Methods Study design: randomized, parallel‐group, controlled trial
Study site(s): multi‐center (2 sites)
Number randomized (total and per group): 90 eyes of 45 participants
Unit of randomization (individual or eye): individual
Exclusions after randomization: 1 participant withdrew because fish consumption exceeded the amount that was allowed; 1 participant enrolled in another study; 1 participant withdrew for health reasons; 1 participant withdrew because a rash developed
Losses to follow‐up: 3 participants
Number analyzed (total and per group): 38 participants in total; 19 participants in each intervention group
Unit of analysis (individual or eye): individual
Reported power calculation? (Y/N): Y (80% power)

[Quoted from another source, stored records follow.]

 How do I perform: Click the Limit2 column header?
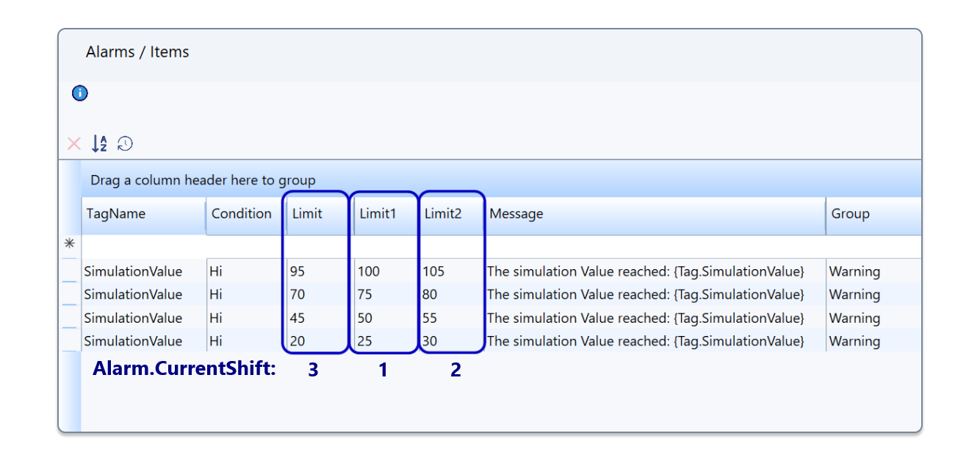[x=443, y=214]
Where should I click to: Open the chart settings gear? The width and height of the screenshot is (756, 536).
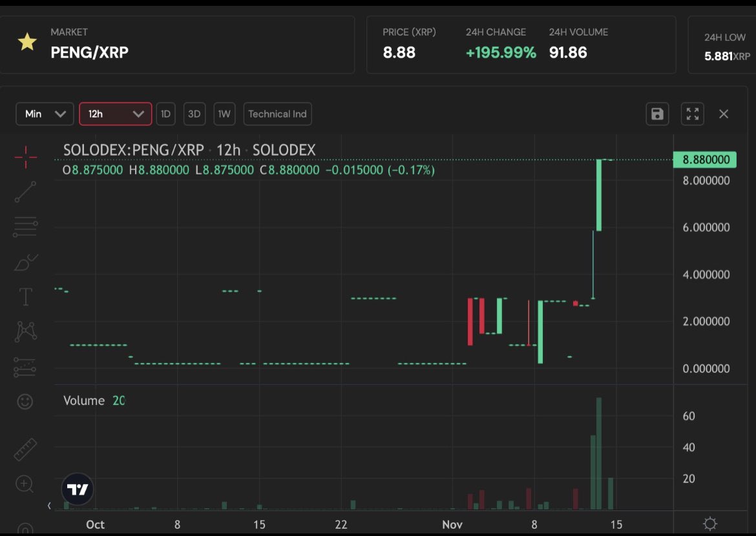709,524
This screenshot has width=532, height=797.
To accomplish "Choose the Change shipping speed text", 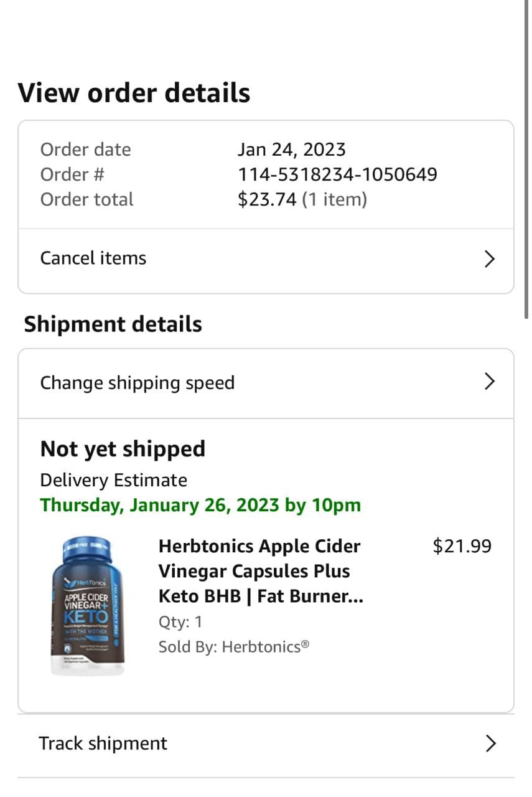I will tap(138, 382).
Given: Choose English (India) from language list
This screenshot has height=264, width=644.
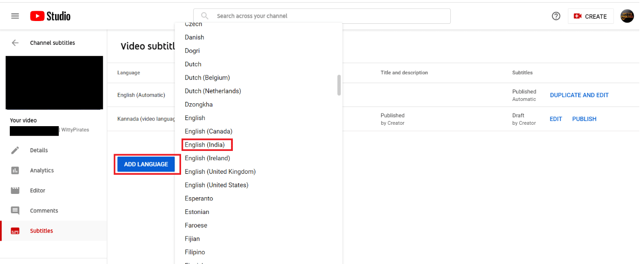Looking at the screenshot, I should point(204,145).
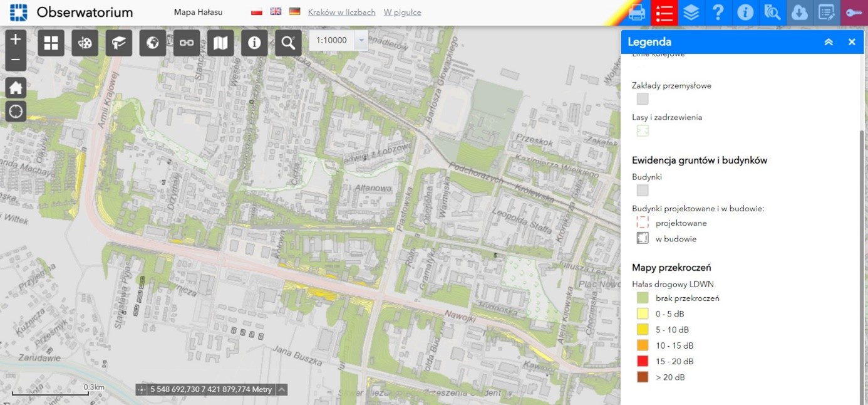Switch language using the British flag
The image size is (868, 405).
pos(276,12)
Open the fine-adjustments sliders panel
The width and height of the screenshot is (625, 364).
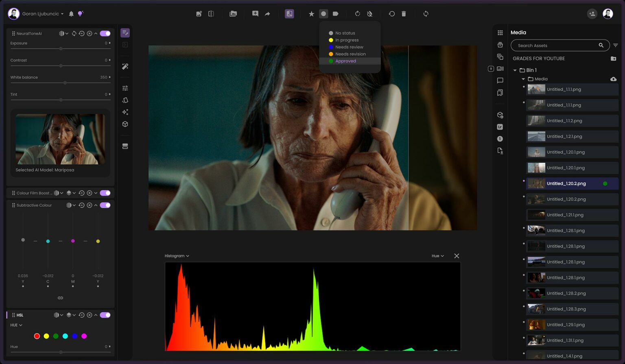pos(125,88)
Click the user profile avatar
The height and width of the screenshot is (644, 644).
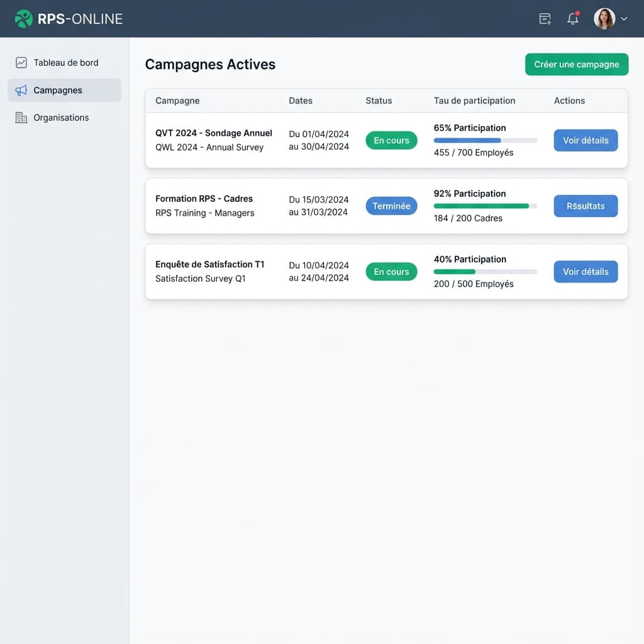click(604, 19)
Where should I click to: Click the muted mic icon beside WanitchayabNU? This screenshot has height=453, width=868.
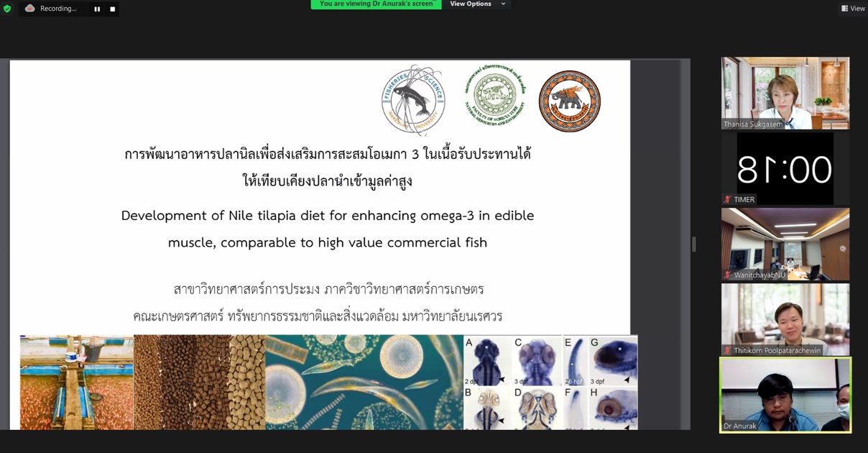click(728, 275)
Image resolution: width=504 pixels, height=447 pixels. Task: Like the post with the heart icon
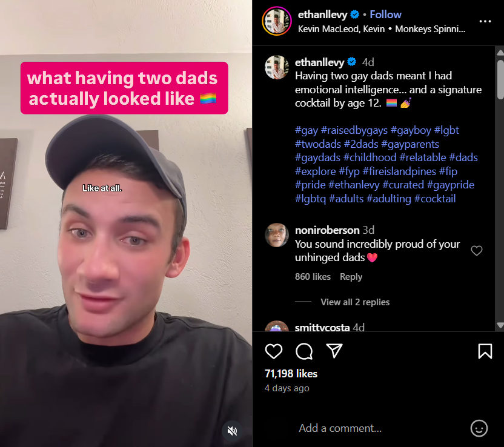tap(274, 351)
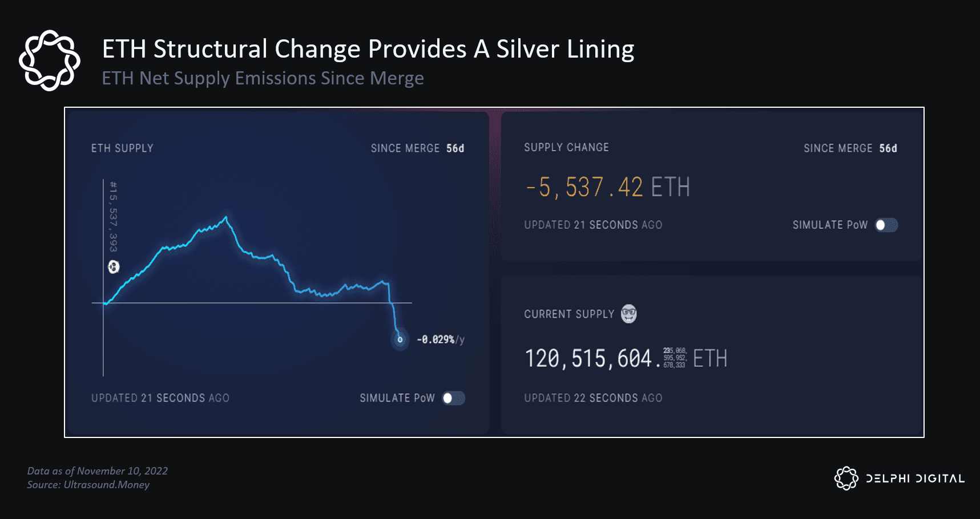Toggle Simulate PoW in the ETH Supply panel
980x519 pixels.
454,398
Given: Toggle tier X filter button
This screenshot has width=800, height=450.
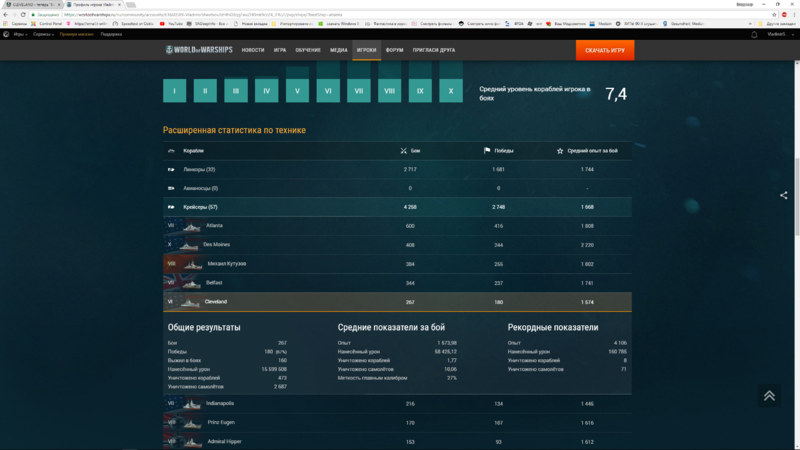Looking at the screenshot, I should pyautogui.click(x=452, y=91).
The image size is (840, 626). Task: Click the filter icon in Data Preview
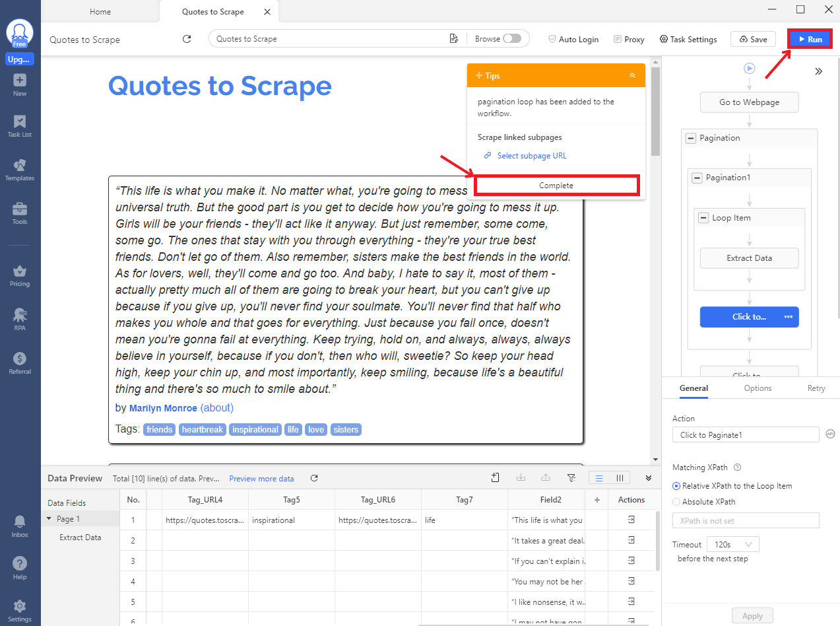point(571,478)
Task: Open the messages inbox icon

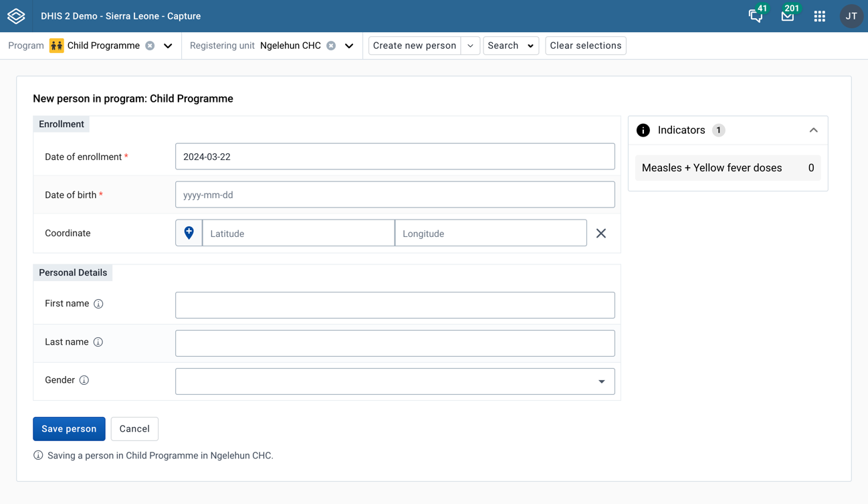Action: tap(787, 17)

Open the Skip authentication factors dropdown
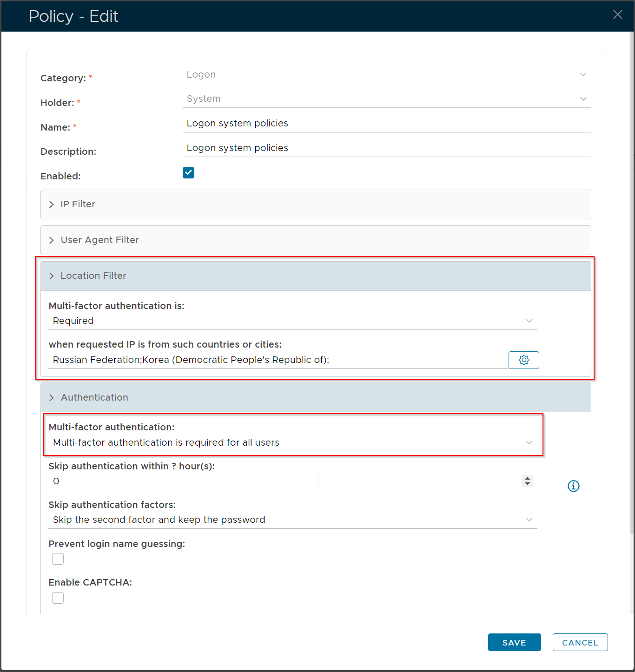(x=292, y=520)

Reported subgroup analysis? (Y/N): N
Participants Participant characteristics
Country: United States
Age (mean ± SE, range): 62 ± 1 years, range 52 to 70 years in the fatty acid treatment group; 61 ± 2 years, range 44 to 86 years in the control group
Gender: 45 women in total
Inclusion criteria: moderate to severe dry eye defined as:
1. TBUT ≤ 8 s in at least 1 eye
2. At least grade 1 fluorescein superficial punctate keratitis in at least 1 corneal quadrant or at least grade 1 conjunctival lissamine green staining in at least 1 eye
3. OSDI score ≥ 16
4. Willing to discontinue use of any current dry eye treatment (except Refresh artificial tears) for 4 weeks before randomization and during the course of the 6‐month study
5. Postmenopausal women aged 40 years and older; postmenopause is defined as the absence of menstrual period for at least 1 year, or surgical hysterectomy with bilateral oophorectomy no less than 6 months previously
6. If using transdermal, vaginal, or systemic estrogen, progesterone, or estrogen derivatives, must be on a stable dose for at least 90 days, and must be planning on staying on the same stable dose for the duration of the study
7. Signature on the written informed consent form
8. Patient motivation and willingness to cooperate with the investigator by following the required medication regimen
9. Patient willingness and ability to return for all visits during the study
Exclusion criteria:
1. Concurrent involvement in any other clinical trial involving an investigational drug or device
2. Compromised cognitive ability that may be expected to interfere with study compliance
3. Uncontrolled or poorly controlled systemic disease (eg, hypertension, diabetes) or the presence of any significant illness (eg, serious gastrointestinal, renal, hepatic, endocrine, pulmonary, cardiac, neurological disease, cancer, AIDS, or cerebral dysfunction) that could, in the judgement of the investigator, jeopardize subjects’ safety or interfere with interpretation of study results
4. Known hypersensitivity to any diagnostic components of the study or procedural drops or medications
5. Anticipated contact lens wear during the study
6. History of corneal transplant, active ocular infection, uveitis, or non‐KCS inflammation
7. History of recurrent herpes keratitis or active disease within the past 6 months
8. History of cataract surgery within 3 months before enrollment, history of ocular surface surgery (ie, refractive, laser in situ keratomileusis, pterygium) within 6 months before enrollment
9. Corneal disorder or abnormality that affects corneal sensitivity or normal spreading of the tear film except superficial punctate keratitis
10. Use of systemic cyclosporine within the previous 3 months. Initiation, discontinuation, or change in dosage of antihistamines, cholinergic agents, beta‐blocking agents, tricyclic or selective serotonin reuptake inhibitor antidepressants, phenothiazines, or topical or systemic acne rosacea medications in the 2 months before enrollment, or anticipated change in dosage during course of study
11. Topical ophthalmic medications within the previous 4 weeks or anticipated use of the same during the study (except artificial tears)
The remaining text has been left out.